## Passage for review

The state of employee feedback systems

When I speak at events, I challenge communicators to become part of the customer experience conversation by owning the employee experience at their companies. And the current state of employee feedback is an opportunity to do so. 

Nearly four out of five frontline employees (78%) say that their leaders have made customer experience a priority. And this makes sense. But here's the rub. Nearly 60% of those same employees believe their own ideas on how to improve that experience fall silent. 

There's a new report from the Medallia Insitute reveals the value of both getting employee feedback AND responding to it. It's the "AND" that many companies forget about. Whether it's in retail, hospitality, healthcare or another vertical, the frontline employees own the customer interaction and have a lot of ideas on how to improve the customer experience. 

Looking at the responses on how likely they are to delight customers (61%), improve company processes & practices (56%), improve employee training & development (47%), and reduce company costs (43%), I'm sure these numbers are lower than they actually are. What Medallia found is that a third of frontline employees say that their company is "unlikely" or "very unlikely" to act on their feedback. This has to create a negative morale situation where even if employees have ideas, they aren't going to express them. 

So where does internal communications fit into all of this? By inserting itself into the employee feedback model. When it comes to improving employee feedback, Medallia recommends:

  • Soliciting feedback regularly
  • Ask the right questions
  • Communicate the purpose of surveys, results and actions to be taken
  • Guarantee confidentiality of responses to maintain trust
  • Take continuous action based on employee feedback

In each of these areas, internal communicators have a tremendous and valuable impact on improving the state of employee feedback at their companies. It's a further way to inject themselves into more areas of the business.

## Data supplied
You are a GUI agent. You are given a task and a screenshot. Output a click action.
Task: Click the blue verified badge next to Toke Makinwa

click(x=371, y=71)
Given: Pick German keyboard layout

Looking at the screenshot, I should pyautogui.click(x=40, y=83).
==
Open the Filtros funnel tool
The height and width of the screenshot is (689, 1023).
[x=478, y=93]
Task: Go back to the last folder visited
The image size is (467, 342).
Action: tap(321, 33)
...
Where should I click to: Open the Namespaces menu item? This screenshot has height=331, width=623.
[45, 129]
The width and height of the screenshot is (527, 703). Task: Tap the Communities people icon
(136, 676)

## Task description
Reproduce the part of the article on employee feedback systems starting with "In each of these" and going on through "of the business.".

## Answer to this problem
In each of these areas, internal communicators have a tremendous and valuable impact on improving the state of employee feedback at their companies. It's a further way to inject themselves into more areas of the business.